Understanding how to build Custom Service Descriptors using the Airflow CSD as an Example
A Custom Service Descriptor (CSD) is one of the easiest ways to add a service within the Cloudera Manager. The ability to create your own CSD’s opens up many opportunities for organizations to utilize Cloudera Manager more effectively. Let’s discuss CSDs in more detail and understand how to build a CSD for third-party services using the Airflow CSD as an example.
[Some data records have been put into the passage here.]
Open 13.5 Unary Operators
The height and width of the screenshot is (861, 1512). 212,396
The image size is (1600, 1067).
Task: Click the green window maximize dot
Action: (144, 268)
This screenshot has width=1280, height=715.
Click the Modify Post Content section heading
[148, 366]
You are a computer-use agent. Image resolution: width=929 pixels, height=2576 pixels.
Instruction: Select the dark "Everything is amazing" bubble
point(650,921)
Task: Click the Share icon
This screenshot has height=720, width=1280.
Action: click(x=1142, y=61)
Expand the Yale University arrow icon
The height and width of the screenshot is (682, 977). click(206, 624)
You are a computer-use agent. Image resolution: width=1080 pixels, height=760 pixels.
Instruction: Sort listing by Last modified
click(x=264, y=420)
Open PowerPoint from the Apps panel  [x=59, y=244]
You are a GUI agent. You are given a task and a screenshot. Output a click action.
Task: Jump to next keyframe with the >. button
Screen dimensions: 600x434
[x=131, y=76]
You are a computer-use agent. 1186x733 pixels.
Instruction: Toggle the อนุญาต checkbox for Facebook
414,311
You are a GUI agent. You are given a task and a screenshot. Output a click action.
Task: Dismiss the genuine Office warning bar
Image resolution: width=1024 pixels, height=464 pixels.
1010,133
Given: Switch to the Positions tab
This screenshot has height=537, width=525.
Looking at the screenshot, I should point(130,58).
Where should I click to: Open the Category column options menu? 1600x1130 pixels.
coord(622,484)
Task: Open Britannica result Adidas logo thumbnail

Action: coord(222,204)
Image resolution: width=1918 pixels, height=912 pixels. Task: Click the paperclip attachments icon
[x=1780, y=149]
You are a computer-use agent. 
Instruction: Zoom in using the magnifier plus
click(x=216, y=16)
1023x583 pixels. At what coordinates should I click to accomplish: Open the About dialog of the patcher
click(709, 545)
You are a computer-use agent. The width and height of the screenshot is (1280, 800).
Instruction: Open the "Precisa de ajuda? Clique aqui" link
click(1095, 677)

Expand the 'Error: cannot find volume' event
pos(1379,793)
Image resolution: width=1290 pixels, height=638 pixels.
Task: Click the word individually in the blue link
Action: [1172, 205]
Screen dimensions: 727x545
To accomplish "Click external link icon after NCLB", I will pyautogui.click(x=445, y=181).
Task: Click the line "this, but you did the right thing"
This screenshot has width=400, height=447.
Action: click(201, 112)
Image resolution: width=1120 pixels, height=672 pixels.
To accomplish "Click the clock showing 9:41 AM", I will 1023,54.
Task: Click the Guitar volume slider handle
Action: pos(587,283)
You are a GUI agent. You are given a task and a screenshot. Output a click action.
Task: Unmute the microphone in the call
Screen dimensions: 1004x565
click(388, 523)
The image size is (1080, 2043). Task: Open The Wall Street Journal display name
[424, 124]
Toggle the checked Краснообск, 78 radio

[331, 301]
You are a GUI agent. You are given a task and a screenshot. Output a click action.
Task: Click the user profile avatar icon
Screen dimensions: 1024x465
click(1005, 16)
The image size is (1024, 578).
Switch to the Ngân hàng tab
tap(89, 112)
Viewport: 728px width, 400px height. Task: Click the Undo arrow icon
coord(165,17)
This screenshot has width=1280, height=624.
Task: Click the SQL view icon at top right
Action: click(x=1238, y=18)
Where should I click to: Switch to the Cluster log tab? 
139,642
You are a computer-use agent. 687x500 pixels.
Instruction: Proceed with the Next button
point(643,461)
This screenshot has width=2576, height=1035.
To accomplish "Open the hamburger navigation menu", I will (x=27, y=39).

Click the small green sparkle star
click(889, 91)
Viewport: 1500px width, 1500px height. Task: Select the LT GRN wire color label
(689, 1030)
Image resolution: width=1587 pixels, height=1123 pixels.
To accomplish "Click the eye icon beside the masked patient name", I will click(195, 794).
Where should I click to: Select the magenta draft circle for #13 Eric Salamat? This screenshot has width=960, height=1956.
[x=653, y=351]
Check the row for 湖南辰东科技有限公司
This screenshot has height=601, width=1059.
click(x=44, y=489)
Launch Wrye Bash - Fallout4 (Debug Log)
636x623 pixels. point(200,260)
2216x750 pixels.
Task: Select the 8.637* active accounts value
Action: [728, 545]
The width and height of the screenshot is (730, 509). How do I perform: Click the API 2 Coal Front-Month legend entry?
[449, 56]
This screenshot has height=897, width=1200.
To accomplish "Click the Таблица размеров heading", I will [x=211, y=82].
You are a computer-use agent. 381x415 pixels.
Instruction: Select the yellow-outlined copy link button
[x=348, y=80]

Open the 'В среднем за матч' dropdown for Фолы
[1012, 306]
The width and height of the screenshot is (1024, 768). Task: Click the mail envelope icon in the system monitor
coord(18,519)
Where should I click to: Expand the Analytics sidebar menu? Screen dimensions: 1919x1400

What is a Custom Service Descriptor?
A CSD is a file that contains all the configurations needed to describe and manage a new service in Cloudera Manager. A CSD is a very useful tool for a Hadoop cluster administrator.
Advantages of CSDs
-
CSDs help us easily manage the various versions of the services based on the requirement.
-
There’s a lot of convenience in developing CSDs for many services that are used in the Hadoop cluster
-
They provide ease of managing the service from a single user interface for an entire Hadoop application
Need for CSDs
Parcels were introduced as a mechanism to distribute the software across a Hadoop cluster, but it did not allow management of the processes. Hence, CSDs were introduced to provide us the ability to add our own managed services in Cloudera Manager. Services added using CSDs will show up in Cloudera Manager just like other services, e.g., HDFS, Yarn, HBase. Using CSDs for third-party services, we can leverage the features of Cloudera Manager such as monitoring, resource management, configuration, etc.
Structure of a CSD
A CSD is linked to one service type in Cloudera Manager, packaged and distributed as a jar file. It contains three folders: description (which is required), image, and scripts. You can learn more here.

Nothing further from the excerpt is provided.